A healthy living blog from Marshfield Clinic Health System

Swallowing issues following head and neck cancer

speech language pathologist talks to patient with head and neck cancer about swallowing issues

Speech language pathologists play an important role for patients with head and neck cancer due to swallowing and speech concerns.

Most patients with head and neck cancer will experience swallowing and speech changes after their cancer treatment is complete.

When a patient faces head and neck cancer, speech language pathologists play an important role from the beginning in order to help patients through swallowing and speech concerns.

“We offer counseling before treatment so the patient knows what to expect. We will then evaluate a patient for issues with swallowing and speech after treatment so we can provide recommendations based on what we find,” said Lisa Bast, speech language pathologist with Marshfield Clinic Health System.

Evaluating the swallow

Speech language pathologists will use various techniques to determine if you can swallow food.

A video fluoroscopic swallow study is the most common way to evaluate swallowing. Your speech language pathologist will provide you liquids and foods with barium in them. A radiologist will then take X-rays of your throat as you swallow. The barium in the food allows the speech language pathologist to see the movement of the food and liquid from your mouth into your esophagus.

A fiberoptic endoscopic evaluation of swallowing involves a small camera that is passed through the nose and comfortably situated in the throat. The speech language pathologist will then watch your swallowing function while foods and liquids are swallowed.

Options for swallow or speech concerns

If your speech language pathologist has concerns with your swallow, there are some options available including:

  • Education and training for swallowing techniques.
  • Exercises to help improve function and allow you to eat.
  • Manual therapy techniques for your face, mouth and neck to help maximize range of motion and function.

Eating is one of the most basic things we as humans do every day,” Bast said. “However, when we suddenly can’t eat anymore, it really changes how we live on a daily basis.”

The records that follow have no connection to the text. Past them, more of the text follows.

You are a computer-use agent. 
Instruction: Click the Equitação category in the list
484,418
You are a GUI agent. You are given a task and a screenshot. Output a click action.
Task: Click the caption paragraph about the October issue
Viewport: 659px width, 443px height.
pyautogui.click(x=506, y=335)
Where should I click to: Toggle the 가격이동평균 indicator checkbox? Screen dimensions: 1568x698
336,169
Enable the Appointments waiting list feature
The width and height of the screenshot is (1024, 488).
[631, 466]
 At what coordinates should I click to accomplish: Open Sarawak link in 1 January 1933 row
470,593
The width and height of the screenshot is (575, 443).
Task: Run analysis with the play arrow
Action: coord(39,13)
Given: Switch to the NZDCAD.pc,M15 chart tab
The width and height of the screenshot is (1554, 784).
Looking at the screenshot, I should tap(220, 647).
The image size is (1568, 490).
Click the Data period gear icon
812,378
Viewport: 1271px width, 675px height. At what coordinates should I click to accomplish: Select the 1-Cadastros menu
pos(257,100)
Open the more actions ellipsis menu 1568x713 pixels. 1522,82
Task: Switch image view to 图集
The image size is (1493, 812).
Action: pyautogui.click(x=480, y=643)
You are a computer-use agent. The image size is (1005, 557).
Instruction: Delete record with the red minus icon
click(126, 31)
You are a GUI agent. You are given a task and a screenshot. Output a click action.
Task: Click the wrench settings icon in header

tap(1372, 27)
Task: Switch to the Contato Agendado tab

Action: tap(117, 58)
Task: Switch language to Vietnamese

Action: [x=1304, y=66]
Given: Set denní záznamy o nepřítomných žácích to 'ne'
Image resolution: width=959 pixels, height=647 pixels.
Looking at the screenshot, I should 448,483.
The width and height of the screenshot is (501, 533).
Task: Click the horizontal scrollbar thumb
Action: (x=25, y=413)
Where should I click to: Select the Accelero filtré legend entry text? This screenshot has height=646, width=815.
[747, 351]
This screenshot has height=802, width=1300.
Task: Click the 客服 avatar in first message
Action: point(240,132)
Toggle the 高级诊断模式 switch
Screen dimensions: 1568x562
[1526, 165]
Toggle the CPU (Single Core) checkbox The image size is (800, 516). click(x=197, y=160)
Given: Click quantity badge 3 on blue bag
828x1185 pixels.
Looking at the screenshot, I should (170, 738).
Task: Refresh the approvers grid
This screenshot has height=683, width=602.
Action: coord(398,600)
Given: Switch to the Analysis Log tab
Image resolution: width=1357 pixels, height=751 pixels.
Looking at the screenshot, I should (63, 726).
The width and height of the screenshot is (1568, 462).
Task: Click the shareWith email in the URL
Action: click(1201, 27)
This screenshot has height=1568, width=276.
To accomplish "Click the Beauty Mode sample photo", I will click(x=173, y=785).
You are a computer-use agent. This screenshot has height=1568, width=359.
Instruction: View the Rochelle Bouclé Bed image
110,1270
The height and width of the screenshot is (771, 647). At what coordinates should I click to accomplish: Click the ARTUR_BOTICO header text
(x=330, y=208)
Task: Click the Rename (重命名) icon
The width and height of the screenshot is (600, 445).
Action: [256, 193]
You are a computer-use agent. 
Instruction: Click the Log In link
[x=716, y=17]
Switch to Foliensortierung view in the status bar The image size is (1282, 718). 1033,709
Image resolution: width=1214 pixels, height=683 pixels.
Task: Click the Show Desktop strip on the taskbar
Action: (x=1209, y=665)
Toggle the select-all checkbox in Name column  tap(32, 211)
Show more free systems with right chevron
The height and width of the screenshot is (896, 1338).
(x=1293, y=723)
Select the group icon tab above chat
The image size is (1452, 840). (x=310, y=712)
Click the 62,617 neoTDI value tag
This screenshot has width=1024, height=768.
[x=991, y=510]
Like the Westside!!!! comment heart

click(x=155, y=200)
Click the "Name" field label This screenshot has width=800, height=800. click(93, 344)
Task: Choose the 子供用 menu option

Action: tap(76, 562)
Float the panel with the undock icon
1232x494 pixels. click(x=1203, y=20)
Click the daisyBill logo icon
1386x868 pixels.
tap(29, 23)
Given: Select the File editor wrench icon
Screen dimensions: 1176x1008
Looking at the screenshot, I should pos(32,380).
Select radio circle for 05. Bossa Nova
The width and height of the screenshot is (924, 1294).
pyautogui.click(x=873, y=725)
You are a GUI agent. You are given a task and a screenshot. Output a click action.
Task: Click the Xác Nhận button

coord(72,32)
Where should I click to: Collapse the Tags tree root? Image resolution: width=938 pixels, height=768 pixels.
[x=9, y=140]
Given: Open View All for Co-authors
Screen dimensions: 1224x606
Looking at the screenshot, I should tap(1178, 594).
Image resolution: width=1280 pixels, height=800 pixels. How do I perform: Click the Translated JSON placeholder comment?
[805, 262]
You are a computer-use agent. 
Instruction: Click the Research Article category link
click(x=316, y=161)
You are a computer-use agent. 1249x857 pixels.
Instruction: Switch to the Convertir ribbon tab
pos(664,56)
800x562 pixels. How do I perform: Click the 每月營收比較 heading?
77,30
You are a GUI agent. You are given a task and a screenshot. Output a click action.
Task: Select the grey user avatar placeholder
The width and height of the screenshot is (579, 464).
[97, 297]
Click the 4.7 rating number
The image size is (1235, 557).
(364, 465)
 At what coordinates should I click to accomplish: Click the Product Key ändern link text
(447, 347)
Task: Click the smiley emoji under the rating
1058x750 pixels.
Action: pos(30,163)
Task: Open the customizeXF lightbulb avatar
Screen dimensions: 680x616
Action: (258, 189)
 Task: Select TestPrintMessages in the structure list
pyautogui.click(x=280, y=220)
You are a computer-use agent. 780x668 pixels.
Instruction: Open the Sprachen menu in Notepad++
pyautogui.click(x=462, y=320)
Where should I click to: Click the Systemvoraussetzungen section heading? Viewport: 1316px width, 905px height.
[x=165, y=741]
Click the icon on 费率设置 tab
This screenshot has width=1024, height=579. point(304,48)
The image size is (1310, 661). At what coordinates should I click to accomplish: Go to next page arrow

If it is determined that you will not be able to swallow or will continue to have issues, your speech language pathologist will work with you to determine the best way for you to get nutrition. This may include finding foods that are safe for you to eat or alternative feeding methods like a feeding tube.

Your speech and voice may change due to the location and nature of the surgery or post-radiation effects. Your speech language pathologist can offer training for additional communication techniques.